* **PROBLEM TO SOLVE**
From the line containing "Book a free appointment now (656, 1552)" down to the line containing "Terms (881, 2050)" in the records below, reproduce every line exactly, ends included, and omit all others.

(DATA)

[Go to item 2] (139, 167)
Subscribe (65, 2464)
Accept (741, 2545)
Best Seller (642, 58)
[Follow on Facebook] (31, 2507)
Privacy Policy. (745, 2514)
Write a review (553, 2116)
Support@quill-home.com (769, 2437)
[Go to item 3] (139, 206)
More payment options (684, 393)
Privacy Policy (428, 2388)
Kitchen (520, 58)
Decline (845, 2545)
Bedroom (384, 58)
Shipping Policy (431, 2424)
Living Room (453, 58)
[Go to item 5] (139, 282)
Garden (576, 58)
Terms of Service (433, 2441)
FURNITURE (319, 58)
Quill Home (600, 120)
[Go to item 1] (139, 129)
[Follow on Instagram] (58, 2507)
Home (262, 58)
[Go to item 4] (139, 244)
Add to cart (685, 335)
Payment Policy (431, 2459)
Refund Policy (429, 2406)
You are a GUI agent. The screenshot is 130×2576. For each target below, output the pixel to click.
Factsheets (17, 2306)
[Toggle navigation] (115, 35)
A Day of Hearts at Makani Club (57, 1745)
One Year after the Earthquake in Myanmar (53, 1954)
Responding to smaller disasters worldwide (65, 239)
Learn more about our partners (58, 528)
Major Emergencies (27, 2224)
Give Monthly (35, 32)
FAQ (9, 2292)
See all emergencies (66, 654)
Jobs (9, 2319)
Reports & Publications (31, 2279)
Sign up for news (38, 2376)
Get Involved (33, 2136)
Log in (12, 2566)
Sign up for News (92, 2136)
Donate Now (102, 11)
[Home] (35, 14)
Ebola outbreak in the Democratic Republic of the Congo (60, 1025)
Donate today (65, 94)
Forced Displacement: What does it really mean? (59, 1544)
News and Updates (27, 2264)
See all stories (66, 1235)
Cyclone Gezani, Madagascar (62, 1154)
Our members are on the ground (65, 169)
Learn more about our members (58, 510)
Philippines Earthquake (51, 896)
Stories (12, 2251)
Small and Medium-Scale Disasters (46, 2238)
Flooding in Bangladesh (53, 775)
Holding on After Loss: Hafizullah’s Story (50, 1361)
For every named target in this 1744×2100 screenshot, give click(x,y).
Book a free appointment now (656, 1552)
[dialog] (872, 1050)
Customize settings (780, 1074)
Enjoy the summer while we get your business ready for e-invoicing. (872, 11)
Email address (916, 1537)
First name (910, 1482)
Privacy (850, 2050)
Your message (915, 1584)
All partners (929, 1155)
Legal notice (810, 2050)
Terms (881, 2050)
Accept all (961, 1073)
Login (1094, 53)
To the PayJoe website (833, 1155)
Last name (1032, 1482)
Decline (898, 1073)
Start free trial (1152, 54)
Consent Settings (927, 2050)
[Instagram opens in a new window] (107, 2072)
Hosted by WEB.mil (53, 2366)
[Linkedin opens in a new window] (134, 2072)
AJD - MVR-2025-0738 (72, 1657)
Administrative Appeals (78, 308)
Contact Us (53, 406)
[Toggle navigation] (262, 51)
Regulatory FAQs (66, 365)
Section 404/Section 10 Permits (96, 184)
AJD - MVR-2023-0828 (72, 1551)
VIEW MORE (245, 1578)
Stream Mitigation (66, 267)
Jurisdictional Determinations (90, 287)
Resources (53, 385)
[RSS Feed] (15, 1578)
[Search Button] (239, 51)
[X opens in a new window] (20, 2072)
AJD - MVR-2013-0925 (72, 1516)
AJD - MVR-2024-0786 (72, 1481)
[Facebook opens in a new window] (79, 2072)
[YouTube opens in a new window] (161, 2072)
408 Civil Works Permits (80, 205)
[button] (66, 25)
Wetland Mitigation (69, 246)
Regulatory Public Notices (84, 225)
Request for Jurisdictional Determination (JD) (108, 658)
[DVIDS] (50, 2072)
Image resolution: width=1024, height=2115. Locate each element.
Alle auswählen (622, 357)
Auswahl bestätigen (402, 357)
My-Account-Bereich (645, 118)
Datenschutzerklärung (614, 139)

(End DATA)

* **ANSWER TO THIS PROBLEM**
Book a free appointment now (656, 1552)
[dialog] (872, 1050)
Customize settings (780, 1074)
Enjoy the summer while we get your business ready for e-invoicing. (872, 11)
Email address (916, 1537)
First name (910, 1482)
Privacy (850, 2050)
Your message (915, 1584)
All partners (929, 1155)
Legal notice (810, 2050)
Terms (881, 2050)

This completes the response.